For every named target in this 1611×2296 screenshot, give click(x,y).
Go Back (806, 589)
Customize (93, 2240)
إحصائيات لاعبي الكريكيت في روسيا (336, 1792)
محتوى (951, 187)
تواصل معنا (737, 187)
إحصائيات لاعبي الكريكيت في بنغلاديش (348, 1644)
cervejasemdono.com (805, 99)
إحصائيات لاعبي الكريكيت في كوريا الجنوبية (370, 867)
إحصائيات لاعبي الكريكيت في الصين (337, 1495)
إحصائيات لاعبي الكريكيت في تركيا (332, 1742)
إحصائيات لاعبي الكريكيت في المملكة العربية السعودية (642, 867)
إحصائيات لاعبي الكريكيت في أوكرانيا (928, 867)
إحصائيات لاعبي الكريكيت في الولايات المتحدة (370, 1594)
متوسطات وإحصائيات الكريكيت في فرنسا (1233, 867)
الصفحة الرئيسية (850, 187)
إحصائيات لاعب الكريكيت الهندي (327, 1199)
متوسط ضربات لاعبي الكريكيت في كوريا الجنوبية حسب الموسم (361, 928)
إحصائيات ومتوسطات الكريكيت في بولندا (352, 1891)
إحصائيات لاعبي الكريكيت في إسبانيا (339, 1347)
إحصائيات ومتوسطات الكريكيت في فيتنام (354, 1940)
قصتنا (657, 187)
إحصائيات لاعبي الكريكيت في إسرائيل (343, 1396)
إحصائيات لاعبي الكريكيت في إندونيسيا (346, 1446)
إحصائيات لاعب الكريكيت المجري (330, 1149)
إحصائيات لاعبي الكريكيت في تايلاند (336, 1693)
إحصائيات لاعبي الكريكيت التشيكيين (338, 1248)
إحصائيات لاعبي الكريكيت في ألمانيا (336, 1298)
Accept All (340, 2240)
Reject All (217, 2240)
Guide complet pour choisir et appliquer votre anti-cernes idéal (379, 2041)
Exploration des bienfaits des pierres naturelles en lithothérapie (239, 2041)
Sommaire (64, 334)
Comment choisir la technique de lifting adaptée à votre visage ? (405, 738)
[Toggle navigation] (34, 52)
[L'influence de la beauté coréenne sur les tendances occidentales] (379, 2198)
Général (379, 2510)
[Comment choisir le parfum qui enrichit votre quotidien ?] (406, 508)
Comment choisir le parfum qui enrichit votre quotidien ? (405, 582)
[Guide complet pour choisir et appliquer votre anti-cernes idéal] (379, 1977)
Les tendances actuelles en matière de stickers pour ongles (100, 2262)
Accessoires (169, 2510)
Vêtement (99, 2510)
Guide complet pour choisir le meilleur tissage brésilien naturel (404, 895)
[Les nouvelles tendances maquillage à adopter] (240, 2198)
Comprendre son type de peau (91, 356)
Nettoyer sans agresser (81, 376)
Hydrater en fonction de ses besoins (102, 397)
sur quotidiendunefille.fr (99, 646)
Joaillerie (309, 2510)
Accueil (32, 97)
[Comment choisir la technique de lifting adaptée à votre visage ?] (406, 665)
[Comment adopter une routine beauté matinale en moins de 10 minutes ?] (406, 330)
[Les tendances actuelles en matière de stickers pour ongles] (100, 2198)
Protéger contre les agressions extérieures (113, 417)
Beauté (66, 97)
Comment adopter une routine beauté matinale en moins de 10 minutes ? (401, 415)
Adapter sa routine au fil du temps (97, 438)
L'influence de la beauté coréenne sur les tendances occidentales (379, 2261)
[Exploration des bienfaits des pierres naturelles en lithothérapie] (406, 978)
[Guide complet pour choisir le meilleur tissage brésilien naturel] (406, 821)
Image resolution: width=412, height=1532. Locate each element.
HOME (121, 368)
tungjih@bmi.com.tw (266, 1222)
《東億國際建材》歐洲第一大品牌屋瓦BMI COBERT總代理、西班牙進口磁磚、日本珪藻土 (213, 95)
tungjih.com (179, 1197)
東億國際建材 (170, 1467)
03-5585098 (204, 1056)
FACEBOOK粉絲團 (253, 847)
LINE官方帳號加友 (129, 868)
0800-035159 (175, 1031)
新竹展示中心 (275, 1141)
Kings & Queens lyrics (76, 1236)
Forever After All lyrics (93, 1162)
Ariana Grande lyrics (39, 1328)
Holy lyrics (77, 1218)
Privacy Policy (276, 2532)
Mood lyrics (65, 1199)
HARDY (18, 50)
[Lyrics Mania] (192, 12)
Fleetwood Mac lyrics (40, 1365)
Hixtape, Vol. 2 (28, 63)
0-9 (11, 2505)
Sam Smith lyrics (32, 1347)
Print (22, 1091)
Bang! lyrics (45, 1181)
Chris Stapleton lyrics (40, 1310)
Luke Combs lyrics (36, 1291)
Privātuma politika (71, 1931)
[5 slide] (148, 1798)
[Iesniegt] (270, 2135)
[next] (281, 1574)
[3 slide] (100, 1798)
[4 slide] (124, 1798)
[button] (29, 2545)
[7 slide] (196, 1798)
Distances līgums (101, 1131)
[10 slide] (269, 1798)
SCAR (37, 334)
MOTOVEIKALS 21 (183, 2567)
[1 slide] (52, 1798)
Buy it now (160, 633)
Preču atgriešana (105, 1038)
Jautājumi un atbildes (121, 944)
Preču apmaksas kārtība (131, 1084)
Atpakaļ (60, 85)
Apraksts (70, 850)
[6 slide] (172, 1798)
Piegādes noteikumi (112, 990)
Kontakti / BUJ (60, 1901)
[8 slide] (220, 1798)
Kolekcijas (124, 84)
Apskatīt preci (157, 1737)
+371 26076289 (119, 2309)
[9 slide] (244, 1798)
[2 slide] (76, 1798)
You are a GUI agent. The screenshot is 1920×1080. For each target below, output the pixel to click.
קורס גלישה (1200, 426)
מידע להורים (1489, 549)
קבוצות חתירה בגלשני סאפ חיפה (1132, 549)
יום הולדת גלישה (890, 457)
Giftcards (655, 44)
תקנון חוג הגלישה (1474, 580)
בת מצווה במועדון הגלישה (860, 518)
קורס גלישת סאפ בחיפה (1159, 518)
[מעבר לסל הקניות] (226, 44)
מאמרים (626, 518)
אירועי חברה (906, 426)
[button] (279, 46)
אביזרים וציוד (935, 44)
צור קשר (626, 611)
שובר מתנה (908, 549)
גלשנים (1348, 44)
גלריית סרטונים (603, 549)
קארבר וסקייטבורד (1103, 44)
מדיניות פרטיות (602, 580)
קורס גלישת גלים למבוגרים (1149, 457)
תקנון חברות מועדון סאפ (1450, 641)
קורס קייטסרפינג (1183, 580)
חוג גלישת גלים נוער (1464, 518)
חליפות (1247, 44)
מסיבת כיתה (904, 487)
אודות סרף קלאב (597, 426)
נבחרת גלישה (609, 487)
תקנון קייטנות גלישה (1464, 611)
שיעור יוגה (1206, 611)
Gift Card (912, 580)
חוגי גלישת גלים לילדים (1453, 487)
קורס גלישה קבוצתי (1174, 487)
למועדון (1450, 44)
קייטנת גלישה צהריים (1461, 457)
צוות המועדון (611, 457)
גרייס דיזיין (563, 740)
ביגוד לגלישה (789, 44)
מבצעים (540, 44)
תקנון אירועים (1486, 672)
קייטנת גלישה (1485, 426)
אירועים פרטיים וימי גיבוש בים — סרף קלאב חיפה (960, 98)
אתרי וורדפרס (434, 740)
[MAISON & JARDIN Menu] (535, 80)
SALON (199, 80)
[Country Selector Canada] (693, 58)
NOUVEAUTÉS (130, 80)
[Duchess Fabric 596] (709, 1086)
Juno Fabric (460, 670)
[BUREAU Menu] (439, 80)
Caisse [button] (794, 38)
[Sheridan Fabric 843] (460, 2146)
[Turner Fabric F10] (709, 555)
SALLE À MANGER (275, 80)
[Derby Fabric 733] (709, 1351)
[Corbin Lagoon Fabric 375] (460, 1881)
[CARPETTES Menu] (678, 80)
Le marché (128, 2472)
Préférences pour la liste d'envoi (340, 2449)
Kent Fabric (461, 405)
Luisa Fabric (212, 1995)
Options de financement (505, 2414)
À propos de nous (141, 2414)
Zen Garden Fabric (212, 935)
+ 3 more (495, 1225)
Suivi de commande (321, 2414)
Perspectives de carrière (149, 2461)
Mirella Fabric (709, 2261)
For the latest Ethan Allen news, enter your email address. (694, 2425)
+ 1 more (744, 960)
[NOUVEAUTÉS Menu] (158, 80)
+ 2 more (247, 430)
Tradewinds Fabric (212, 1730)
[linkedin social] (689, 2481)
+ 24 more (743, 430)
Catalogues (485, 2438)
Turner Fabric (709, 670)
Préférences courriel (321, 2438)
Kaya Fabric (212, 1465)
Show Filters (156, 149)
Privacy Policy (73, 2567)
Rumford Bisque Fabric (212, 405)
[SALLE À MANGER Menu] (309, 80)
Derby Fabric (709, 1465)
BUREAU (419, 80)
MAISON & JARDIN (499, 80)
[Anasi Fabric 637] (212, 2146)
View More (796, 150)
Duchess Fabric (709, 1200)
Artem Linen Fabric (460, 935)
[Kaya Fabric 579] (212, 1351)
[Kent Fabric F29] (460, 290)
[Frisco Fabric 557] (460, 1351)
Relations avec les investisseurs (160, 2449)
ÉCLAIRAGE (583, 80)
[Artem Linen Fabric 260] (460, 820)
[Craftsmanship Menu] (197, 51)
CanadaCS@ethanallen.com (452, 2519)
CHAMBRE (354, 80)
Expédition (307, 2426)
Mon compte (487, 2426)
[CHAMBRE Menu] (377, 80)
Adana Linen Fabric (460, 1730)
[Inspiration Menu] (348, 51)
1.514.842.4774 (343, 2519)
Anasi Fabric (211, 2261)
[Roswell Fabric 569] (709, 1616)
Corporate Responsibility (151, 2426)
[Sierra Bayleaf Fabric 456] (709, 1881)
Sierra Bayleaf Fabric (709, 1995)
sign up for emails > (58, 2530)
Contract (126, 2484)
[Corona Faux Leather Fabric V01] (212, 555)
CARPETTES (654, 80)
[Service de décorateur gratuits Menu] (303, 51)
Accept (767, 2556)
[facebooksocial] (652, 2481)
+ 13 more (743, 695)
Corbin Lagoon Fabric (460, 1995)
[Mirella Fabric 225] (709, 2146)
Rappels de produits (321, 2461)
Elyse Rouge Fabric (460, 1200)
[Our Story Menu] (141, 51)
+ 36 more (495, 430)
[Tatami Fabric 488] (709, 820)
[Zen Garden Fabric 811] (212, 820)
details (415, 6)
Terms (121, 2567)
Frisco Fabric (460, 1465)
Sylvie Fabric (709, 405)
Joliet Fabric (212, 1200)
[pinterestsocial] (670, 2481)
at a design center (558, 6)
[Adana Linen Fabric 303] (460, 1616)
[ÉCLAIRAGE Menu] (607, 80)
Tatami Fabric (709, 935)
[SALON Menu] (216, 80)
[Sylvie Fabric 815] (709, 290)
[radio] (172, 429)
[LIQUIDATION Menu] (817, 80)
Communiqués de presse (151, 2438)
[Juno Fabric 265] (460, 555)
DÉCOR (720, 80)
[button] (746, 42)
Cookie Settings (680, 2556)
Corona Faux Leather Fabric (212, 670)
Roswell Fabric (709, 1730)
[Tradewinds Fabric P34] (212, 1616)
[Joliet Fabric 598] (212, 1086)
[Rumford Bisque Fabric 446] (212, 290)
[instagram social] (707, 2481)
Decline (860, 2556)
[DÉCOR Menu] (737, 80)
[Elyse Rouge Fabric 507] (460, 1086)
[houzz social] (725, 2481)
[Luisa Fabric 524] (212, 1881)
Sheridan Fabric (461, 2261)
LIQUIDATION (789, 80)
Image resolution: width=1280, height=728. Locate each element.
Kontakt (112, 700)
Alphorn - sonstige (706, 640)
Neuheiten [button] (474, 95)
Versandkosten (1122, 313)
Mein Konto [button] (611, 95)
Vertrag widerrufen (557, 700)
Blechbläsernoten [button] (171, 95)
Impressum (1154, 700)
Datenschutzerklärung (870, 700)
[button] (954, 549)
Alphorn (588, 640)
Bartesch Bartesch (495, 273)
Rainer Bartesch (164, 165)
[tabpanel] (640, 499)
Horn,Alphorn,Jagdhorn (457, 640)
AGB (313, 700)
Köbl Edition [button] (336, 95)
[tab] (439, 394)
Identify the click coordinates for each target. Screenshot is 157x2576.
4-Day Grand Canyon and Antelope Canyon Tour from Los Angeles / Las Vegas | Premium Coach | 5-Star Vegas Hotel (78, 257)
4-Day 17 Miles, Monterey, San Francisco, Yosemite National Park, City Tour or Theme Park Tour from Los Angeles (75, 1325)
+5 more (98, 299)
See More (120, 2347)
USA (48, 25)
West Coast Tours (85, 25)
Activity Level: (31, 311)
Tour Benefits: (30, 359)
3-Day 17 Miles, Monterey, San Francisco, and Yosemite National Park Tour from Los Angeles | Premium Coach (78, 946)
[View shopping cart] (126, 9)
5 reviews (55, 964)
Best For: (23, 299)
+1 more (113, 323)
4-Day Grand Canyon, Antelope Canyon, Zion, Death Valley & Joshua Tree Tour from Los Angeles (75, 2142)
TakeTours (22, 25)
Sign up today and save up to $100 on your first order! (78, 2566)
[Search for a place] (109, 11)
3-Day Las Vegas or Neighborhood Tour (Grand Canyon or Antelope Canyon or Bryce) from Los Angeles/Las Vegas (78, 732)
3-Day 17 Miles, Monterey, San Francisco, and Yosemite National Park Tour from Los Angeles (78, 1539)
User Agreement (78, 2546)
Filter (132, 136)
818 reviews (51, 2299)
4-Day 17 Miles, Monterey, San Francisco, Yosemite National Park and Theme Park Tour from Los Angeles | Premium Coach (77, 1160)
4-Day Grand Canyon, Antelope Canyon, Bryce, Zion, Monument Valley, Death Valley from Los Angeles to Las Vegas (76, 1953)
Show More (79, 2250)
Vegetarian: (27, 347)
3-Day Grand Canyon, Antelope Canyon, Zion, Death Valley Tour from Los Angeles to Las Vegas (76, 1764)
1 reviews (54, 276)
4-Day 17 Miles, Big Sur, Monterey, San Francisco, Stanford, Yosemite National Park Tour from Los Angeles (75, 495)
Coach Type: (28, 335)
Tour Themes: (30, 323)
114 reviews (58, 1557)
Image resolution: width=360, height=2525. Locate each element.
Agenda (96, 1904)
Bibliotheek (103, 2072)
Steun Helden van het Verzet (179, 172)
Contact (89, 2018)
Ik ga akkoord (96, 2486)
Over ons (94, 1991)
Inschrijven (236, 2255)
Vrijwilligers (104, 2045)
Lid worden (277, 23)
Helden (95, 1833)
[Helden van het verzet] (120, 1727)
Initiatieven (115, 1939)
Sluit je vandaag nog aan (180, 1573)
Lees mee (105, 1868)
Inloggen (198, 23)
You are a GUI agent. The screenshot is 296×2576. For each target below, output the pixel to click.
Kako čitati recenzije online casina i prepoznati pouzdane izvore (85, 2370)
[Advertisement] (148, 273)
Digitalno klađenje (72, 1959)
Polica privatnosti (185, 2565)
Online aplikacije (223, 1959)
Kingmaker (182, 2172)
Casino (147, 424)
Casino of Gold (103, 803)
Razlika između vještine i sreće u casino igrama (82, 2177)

===

Your reply should hold all the lines from the listing above in which "reviews" appears.

5 reviews (55, 964)
818 reviews (51, 2299)
1 reviews (54, 276)
114 reviews (58, 1557)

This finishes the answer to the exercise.